If $\lfloor\log _71\rfloor+\lfloor\log _72\rfloor+\lfloor\log_73\rfloor+\dots+\lfloor\log_7N\rfloor=N$ then find $N$.
Honestly speaking,this time i do not have any clue to move forward. I was thinking to apply only one logarithmic rule -:
$\lfloor\log _71\rfloor+\lfloor\log _72\rfloor+\lfloor\log_73\rfloor+\dots+\lfloor\log_7N\rfloor=\lfloor\log_71×2×3×\dots×N\rfloor$
please help me out
On
Because the logarithms are enclosed in floors, the multiplication rule is not valid, but the question also reduces to one of whole numbers.

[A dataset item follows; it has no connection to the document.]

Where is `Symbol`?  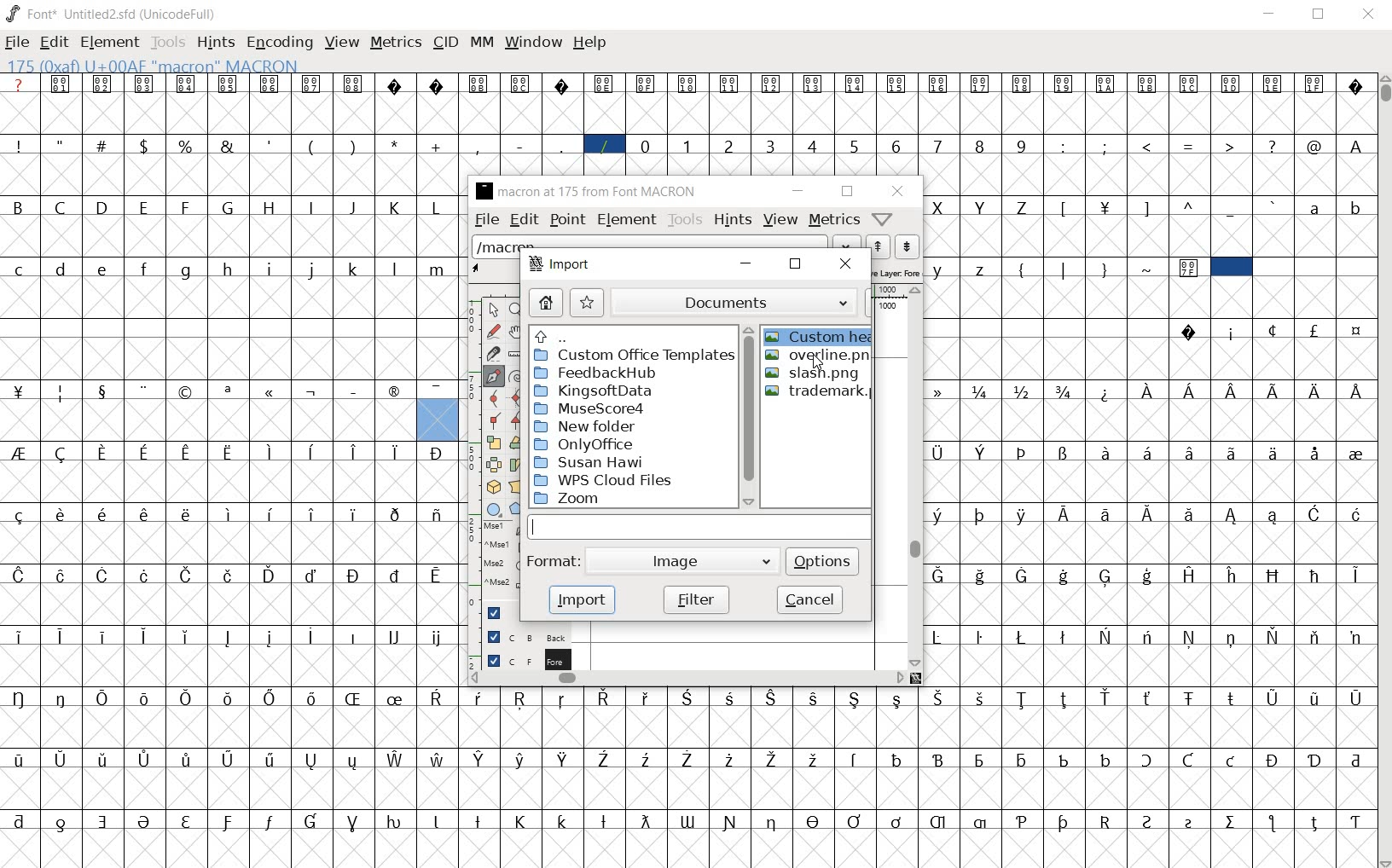 Symbol is located at coordinates (1146, 637).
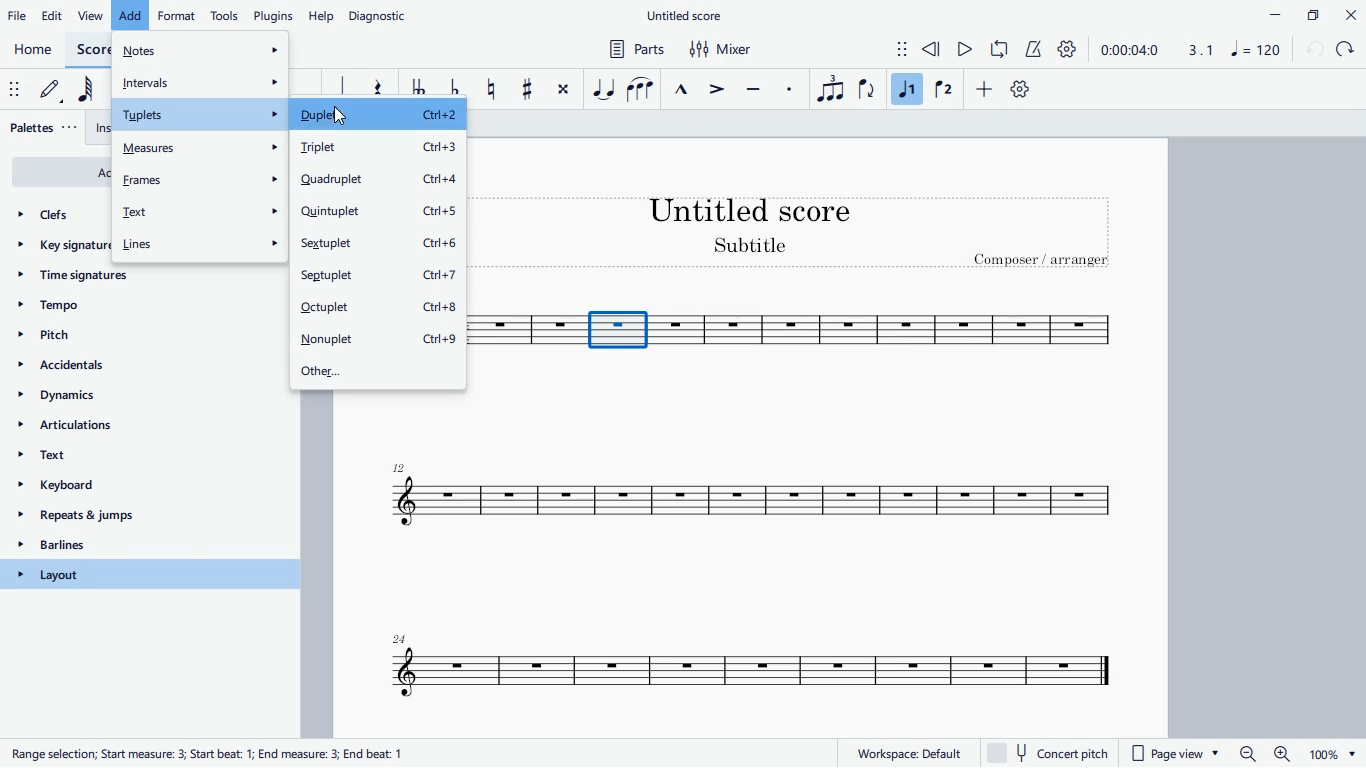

For $1\le k\le 6$, $x=\lfloor\log_7k\rfloor=0$. For $7\le k\le48$, $x=1$ and the sum of floored logarithms to this point is 42, so we continue with the numbers for which $x=2$: $$N=49\implies\Sigma=44$$ $$N=50\implies\Sigma=46$$ $$N=51\implies\Sigma=48$$ $$N=52\implies\Sigma=50$$ $$N=53\implies\Sigma=52$$ $$\color{blue}{N=54\implies\Sigma=54}$$ Thus $N=54$, i.e. $\sum_{k=1}^{54}\lfloor\log_7k\rfloor=54$.
Let's say $7^k \le N < 7^{k+1}$.
Then $[\log_7 1]..... [\log_7 6] = 0$ Sum for $0 \le N \le 6$ is: $0<N$.
$[\log_7 7]...... [\log_7 48] = 1$ Sum for $7\le N \le 48$ is $1*(N-6)<N$. Sum for $N=48$ is $42$
$[\log_7 49]......[\log_7 (7^3-1)] = 2$ So sum for $49 \le (7^3 -1)$ is $42 + 2(N- 48)$.
If $42+ 2(N - 48) = N$ then $N = 2*48 - 42= 54$.
For $N > 54$ each incremental $[\log_7 N] > 1$ so the sum will surpass $N$ and increase at a faster rate so the sum equalling $N$ will never occur again.